Sementara menanggapi soal putusan MK tentang pencabutan kewenangan Mendagri dalam membatalkan perda (Qanun) Hidayat mengatakan dapat berakibat qanun Aceh yang selama ini masih dalam verifikasi Mendagri atau masa cooling down maka secara otomatis itu telah sah berlaku termasuk qanun nomor 3 Tahun 2013 tentang bendera dan lambang Aceh yang selama ini terus menerus menjadi tarik ulur antara pemerintah pusat dan pemerintah Aceh.

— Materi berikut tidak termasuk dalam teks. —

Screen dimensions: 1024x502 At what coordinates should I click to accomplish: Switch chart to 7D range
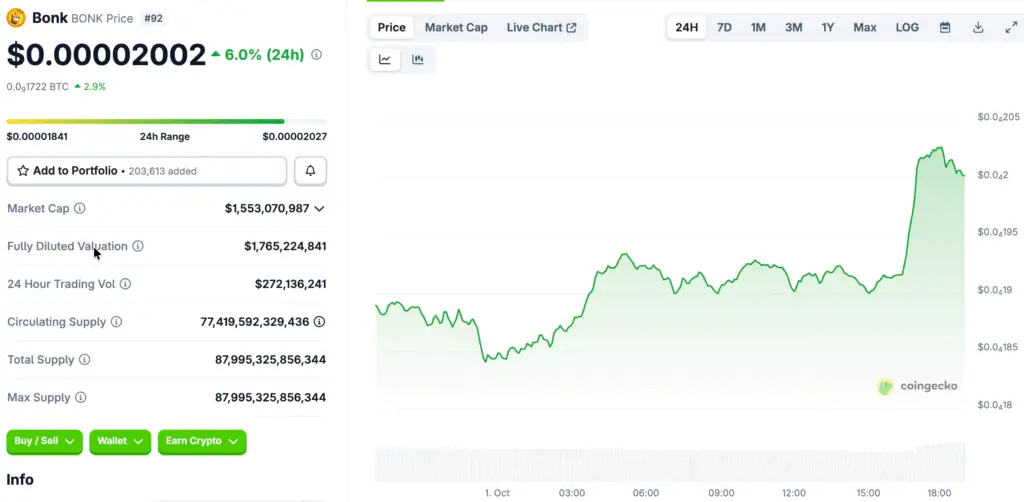tap(724, 27)
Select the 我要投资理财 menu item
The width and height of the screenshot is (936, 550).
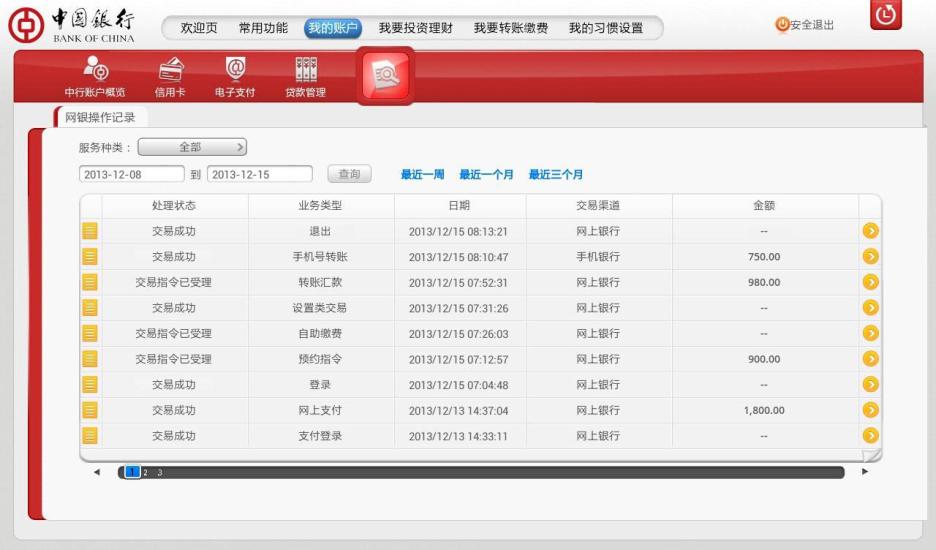pos(415,28)
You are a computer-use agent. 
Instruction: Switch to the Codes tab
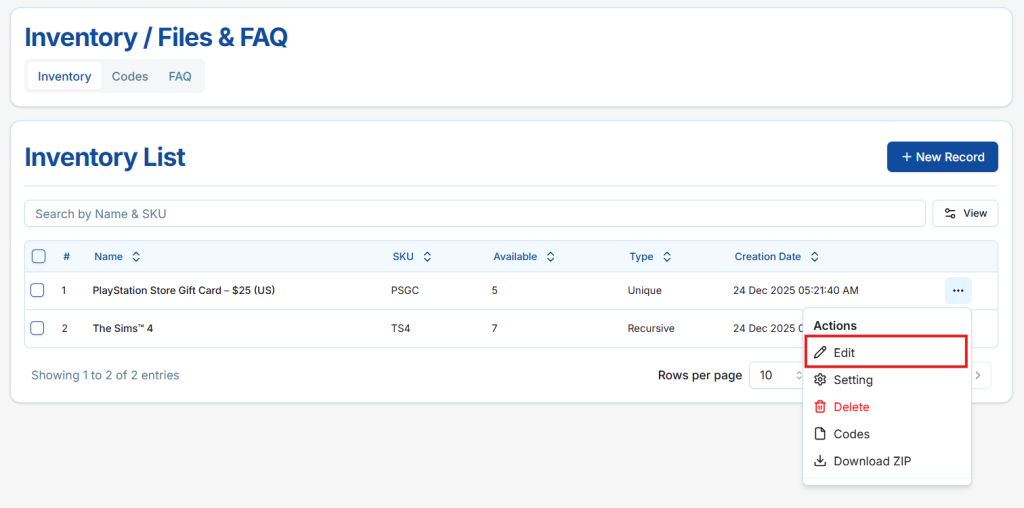click(130, 77)
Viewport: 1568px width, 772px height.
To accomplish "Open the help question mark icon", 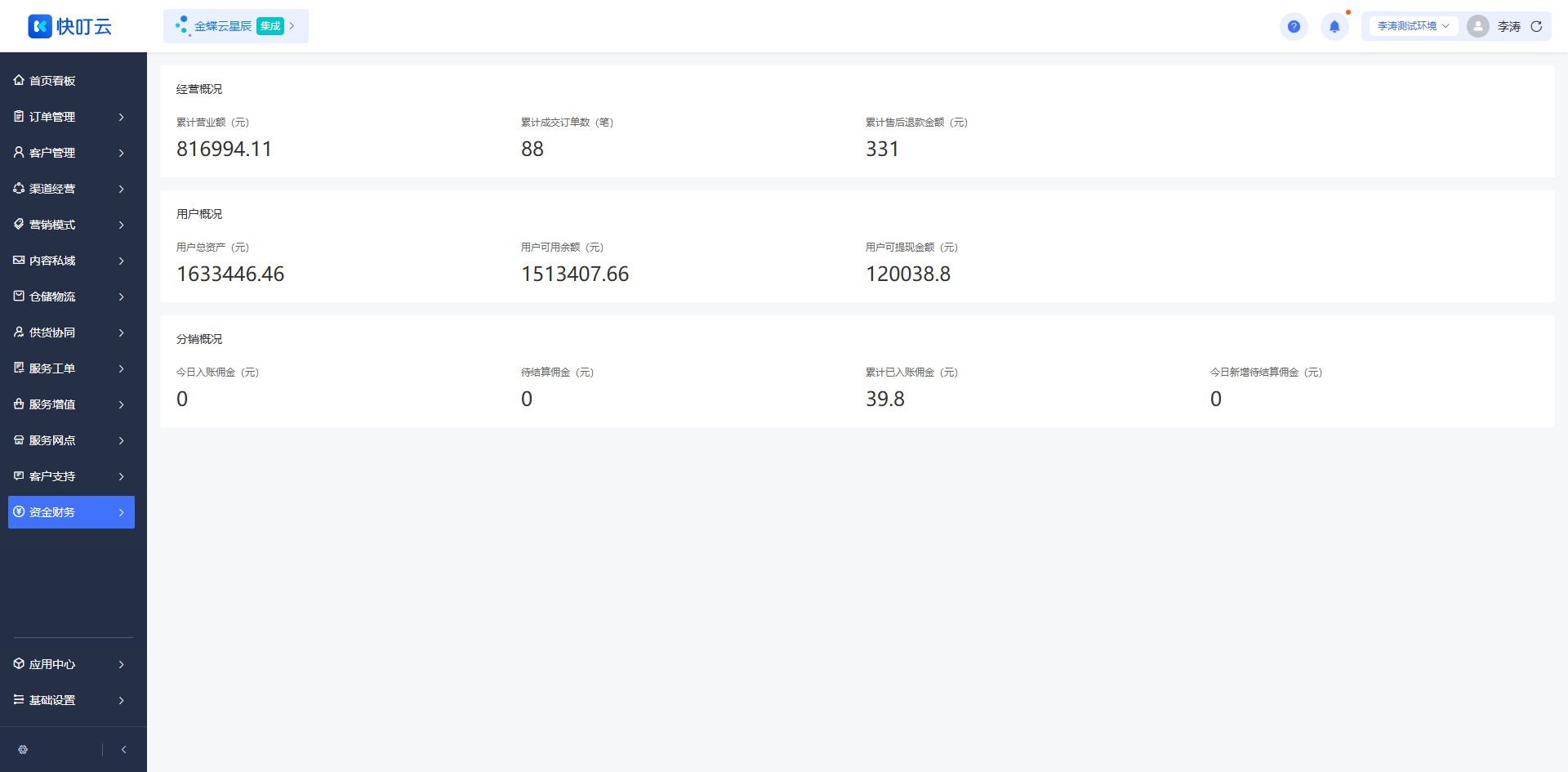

Secara otomatis cooling down ini batal. Karena cooling down itu menunggu persetujuan Mendagri sementara persetujuan mendagri dalam penetapan perda sudah tidak dibutuhkan lagi karena kewenangan pembatalan qanun telah dicabut oleh MK. Artinya, qanun tersebut telah sah dan meminta gubernur sebagai eksekutor dari sebuah aturan untuk memerintahkan seluruh instansi-instansi pemerintah Aceh agar segera mengibarkan bendera bintang bulan dan menggunakan buraq singa sebagai lambang daerah. [Sarif]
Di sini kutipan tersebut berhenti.